[Start of DATASET RECORDS]
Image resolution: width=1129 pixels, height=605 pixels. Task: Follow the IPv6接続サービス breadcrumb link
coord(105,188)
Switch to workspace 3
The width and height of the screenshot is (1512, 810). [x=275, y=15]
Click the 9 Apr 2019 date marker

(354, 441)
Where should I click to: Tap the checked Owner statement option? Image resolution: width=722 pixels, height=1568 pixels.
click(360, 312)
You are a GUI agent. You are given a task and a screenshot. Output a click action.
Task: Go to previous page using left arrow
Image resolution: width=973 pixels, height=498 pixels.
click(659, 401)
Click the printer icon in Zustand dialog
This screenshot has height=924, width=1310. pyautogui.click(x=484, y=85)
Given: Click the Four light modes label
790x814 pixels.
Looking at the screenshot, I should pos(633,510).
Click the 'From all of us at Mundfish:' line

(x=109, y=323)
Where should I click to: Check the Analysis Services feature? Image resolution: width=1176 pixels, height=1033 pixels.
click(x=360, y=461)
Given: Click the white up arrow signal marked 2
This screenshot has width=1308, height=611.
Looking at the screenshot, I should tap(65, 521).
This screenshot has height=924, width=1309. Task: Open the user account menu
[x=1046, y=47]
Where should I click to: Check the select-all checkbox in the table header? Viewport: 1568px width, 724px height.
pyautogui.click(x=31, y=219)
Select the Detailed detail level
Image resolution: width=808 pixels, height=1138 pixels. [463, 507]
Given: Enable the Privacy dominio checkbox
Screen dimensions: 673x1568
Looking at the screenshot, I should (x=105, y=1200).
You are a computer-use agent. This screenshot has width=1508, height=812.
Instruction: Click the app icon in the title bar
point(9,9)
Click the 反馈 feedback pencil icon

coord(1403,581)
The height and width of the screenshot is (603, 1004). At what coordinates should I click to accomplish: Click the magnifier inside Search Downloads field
[End of DATASET RECORDS]
* _WHAT IS ASKED_:
Can you copy out the whole listing above, line by line, word for word, with nothing left out or changed?

* _CORRECT RESPONSE_:
Image resolution: width=1129 pixels, height=605 pixels. Task: Follow the IPv6接続サービス breadcrumb link
coord(105,188)
Switch to workspace 3
The width and height of the screenshot is (1512, 810). [x=275, y=15]
Click the 9 Apr 2019 date marker

(354, 441)
Where should I click to: Tap the checked Owner statement option? Image resolution: width=722 pixels, height=1568 pixels.
click(360, 312)
You are a GUI agent. You are given a task and a screenshot. Output a click action.
Task: Go to previous page using left arrow
Image resolution: width=973 pixels, height=498 pixels.
click(659, 401)
Click the printer icon in Zustand dialog
This screenshot has height=924, width=1310. pyautogui.click(x=484, y=85)
Given: Click the Four light modes label
790x814 pixels.
Looking at the screenshot, I should pos(633,510).
Click the 'From all of us at Mundfish:' line

(x=109, y=323)
Where should I click to: Check the Analysis Services feature? Image resolution: width=1176 pixels, height=1033 pixels.
click(x=360, y=461)
Given: Click the white up arrow signal marked 2
This screenshot has width=1308, height=611.
Looking at the screenshot, I should tap(65, 521).
This screenshot has height=924, width=1309. Task: Open the user account menu
[x=1046, y=47]
Where should I click to: Check the select-all checkbox in the table header? Viewport: 1568px width, 724px height.
pyautogui.click(x=31, y=219)
Select the Detailed detail level
Image resolution: width=808 pixels, height=1138 pixels. [463, 507]
Given: Enable the Privacy dominio checkbox
Screen dimensions: 673x1568
Looking at the screenshot, I should (x=105, y=1200).
You are a computer-use agent. This screenshot has width=1508, height=812.
Instruction: Click the app icon in the title bar
point(9,9)
Click the 反馈 feedback pencil icon

coord(1403,581)
The height and width of the screenshot is (603, 1004). At what coordinates should I click to accomplish: Click the magnifier inside Search Downloads field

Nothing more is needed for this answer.